Brainstorm: NAND flash

Fri Feb 15 16:33:09 PST 2008

In message <A7D3ED75-BC10-4E15-BABE-7182995FAC61 at mac.com>, Marcel Moolenaar wri
tes:

>> Mediasize is about addressability, not about usability, so this
>> assumption is wrong.
>>
>> A GEOM provider is just an addressable array of sectors, it
>> doesn't guarantee that you can read them all or write them
>> all, as is indeed the case when your disk develops a bad sector.
>>
>> NAND is only special due to the OOB stuff, the main page array
>> is just a pretty spotty disk, for all GEOM cares.
>
>The reason I thought this was good is that disks are
>shipped without bad blocks visible to the "application".
>That is: the norm is no bad blocks. With NAND flash
>the norm is that bad blocks part of the deal. I thought
>that dealing with bad blocks explicitly for NAND would
>level the playing field and make it more consistent...

Well, if you want to take that route, you should not use
GEOM to connect the wear-leveling to the NAND flash in
the first place.

Which option you prefer there is sort of a toss.

Putting it gives you devices in /dev and other benefits, using a
private interface allows you to get it more precisely tailored to
your needs.

I would say put it under GEOM, the bad blocks will not trouble GEOM,
and should somebody get perfect NAND (or care to handle the bad
blocks otherwise), they can stick their filesystem there directly,
if they don't need to write to it too much.

>>> dealt with at this level. NANDs don't have sectors.
>>> Attributes of this class include:
>>> 	blockcount - the raw number of blocks
>>
>> This goes in mediasize (as a byte count)
>>
>>> 	blocksize - the number of bytes or pages in a block
>>
>> This goes in sectorsize.
>
>Can't this cause race conditions?
>
>Suppose there happens to be a MBR in the first page at
>offset 0. The MBR class could end up taking the provider,
>when a wear-leveling geom should really take it.

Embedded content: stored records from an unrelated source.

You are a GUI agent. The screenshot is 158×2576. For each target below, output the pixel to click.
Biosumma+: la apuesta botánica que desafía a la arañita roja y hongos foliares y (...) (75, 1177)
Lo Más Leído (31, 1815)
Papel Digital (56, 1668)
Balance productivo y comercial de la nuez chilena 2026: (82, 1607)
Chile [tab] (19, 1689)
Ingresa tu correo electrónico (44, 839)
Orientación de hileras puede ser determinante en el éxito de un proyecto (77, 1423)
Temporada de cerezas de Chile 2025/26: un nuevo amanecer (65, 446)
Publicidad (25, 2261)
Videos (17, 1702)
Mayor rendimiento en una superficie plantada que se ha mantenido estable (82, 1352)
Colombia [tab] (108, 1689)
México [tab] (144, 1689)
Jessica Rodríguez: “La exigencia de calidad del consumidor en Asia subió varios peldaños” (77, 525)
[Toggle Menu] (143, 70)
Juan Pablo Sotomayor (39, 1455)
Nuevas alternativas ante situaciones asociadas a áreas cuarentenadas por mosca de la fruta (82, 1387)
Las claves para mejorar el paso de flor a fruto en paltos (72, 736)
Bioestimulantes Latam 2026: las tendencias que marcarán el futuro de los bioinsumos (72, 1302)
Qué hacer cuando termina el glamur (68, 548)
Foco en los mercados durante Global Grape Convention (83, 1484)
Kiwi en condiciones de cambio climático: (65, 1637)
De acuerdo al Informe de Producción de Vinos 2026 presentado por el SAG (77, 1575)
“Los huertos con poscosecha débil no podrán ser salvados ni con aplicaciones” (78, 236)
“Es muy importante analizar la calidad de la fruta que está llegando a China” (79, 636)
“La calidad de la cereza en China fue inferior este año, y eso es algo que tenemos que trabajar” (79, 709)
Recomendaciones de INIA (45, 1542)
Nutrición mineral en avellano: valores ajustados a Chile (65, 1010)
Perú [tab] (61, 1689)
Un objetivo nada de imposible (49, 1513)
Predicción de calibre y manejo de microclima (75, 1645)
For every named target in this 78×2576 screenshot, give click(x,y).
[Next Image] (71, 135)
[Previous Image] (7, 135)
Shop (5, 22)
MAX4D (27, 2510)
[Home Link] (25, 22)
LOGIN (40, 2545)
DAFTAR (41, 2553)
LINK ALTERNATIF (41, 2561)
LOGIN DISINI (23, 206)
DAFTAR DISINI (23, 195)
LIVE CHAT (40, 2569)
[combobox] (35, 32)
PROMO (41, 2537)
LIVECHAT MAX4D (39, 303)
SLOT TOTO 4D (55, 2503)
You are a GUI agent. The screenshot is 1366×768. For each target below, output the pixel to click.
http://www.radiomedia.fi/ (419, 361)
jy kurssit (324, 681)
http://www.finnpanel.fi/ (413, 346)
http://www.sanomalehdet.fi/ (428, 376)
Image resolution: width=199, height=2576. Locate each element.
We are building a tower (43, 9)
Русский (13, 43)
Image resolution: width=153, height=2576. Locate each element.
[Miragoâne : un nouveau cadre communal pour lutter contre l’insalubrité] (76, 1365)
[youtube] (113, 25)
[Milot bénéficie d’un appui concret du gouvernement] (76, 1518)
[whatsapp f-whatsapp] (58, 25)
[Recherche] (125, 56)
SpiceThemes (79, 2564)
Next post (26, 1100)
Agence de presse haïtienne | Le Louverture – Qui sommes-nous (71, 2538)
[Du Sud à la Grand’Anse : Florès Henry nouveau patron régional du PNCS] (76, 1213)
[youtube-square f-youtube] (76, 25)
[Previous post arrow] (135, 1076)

At the moment the wear-leveling opens the NAND device for writing,
the MBR would get spoiled and disappear.

And the chances of MBR finding its metadata in the right physical
sector is pretty small to begin with if the wear leveling is worth
anything.

Of course if you do simple bad-block substitution, the chance would
be close to certainty, but the MBR would still get spoiled, so that
would still work.

>I'm ignorant of the obviousness of why sector mapping and
>wear-leveling are to be done at the same time...
>
>...and I presume you can't elaborate...

No I can't.

But I can tell you something about filesystems under BSD license
which might interest you.

Imagine you implement a filesystem, that allocates space in
512 byte sectors, even though the underlying device has a
(much) larger sector size.[1]

To reduce the amount of disk-I/O, you would obviously want
to avoid doing
	read 64k block
	modify 512 bytes of those
	write 64k block
	read same 64k block
	modify some other 512 bytes of those
	write 64k block again
In particular if writes were very slow or otherwise expensive.

You would of course do this, by implementing, as UNIX has always
done, a buffer-cache that does the logical/physical translation.

BUT, imagine now as a complication, that your filesystem was
log-structured in somewhat the same hacked up way that Margo Seltzer
did with LFS.

The idea behind LFS is important in this context:  The objective
was to gain write speed by always writing sequentially and basically
treat the disk as a circular buffer, hoping that the RAM cache would
limit the amount of seeks for reading, and that the disk would have
enough free space to reduce the workload of the cleaner process.

The trouble with that of course, is that both assumptions were wrong
until RAM and disk exploded in size just a few years ago.  On a
95% filled filesystem, LFS sunk under the weight of the cleaner,
and RAM was never big enough to cache all you wanted and it doesn't
help until the second access anyway.

The other important aspect of a LFS, is that you need a "cleaner"
process to run ahead of the write pointer, and scavenge space.
If it finds a fully used big block, it leaves it alone, but if
it finds an 64k block with only 512 bytes of data, it copies
those 512 bytes into the write stream so it can mark the 64k
block as free, and recycle it.

Margos LFS was a fiasco, but we can still learn from it:

The source of trouble, as far as I have been able to find out, is
that the filesystem naming layer (in her case UFS) need a logical
block number which must be determined before the physical block
number has been allocated, so the logical block number must be
translated to a physical number through some sort of means or table.

You obviously would _not_ want two copies of the data in the cache,
one under the logical and one under the physical blocknumber, so
you have to pick one or the other.

Margos choice for the easy solution to the logical/physical mapping
problem in LFS, sucked badly when it came to write the "cleaner"
process: A mapping that gives you only a logical->physical translation
cheaply, but requires you to read many blocks of disk to reverse
the mapping, doesn't help you when you read a physical sector and
need to find out if it is used in, and where it belongs in the
logical space.

Which is exactly what the cleaner needs to do.

I belive in the end her choice made it so damn hard that the cleaner
never happened during the time she took an interest in LFS (exactly
until she got her phd I belive ?)  Ousterhout had some very good
and relevant, but harsh words for her about that.

(Sprites LFS, by Ousterhout, is also worth a study, but it was better
designed but also more narrowly tailored to the Sprite OS, and thus
we cannot learn as much from it today.)

This is all from memory, I havn't bothered to look up the LFS source
code or the correspondence on Ousterhouts page, so some details may
be slightly off, for which I apologize.

Poul-Henning

[1] Its interesting that Sun gave up on this and had to get
special firmware to CD-ROM drives, but that's an entirely
different story and not relevant :-)

-- 
Poul-Henning Kamp       | UNIX since Zilog Zeus 3.20
phk at FreeBSD.ORG         | TCP/IP since RFC 956
FreeBSD committer       | BSD since 4.3-tahoe    
Never attribute to malice what can adequately be explained by incompetence.